Below are some records; find each line that carries the word "agent" and copy it.
Start of Exercise input
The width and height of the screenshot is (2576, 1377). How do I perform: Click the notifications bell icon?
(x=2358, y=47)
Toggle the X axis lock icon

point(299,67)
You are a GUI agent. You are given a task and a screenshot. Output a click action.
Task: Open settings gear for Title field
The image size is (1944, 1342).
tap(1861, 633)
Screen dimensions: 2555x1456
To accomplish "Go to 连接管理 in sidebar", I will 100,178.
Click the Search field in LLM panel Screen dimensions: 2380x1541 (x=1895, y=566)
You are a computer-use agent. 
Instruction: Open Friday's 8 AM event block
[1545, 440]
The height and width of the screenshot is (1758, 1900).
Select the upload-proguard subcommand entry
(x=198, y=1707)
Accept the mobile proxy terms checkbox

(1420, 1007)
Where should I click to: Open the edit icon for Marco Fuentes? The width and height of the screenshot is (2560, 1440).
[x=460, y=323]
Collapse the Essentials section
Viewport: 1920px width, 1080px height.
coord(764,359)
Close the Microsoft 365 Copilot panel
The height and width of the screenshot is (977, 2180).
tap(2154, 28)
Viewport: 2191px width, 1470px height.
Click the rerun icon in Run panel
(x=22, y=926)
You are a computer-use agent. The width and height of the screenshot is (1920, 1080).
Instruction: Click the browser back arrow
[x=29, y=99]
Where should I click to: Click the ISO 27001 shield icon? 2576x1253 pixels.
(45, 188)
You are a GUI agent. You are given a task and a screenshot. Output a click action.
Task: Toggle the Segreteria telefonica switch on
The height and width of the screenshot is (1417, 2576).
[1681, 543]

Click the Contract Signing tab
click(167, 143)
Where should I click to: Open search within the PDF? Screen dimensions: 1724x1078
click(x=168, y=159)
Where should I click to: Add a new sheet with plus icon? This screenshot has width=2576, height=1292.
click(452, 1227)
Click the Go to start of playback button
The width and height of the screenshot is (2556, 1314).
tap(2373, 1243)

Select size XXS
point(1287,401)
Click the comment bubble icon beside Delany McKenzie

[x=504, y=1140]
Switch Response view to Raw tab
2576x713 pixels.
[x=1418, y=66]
End of Exercise input
## Response below
You are a GUI agent. You are given a task and a screenshot. Output a click action.
You are a computer-use agent. 
You are a computer-use agent. The width and height of the screenshot is (1920, 1080).
You are a GUI agent. You are given a task and a screenshot. Output a click action.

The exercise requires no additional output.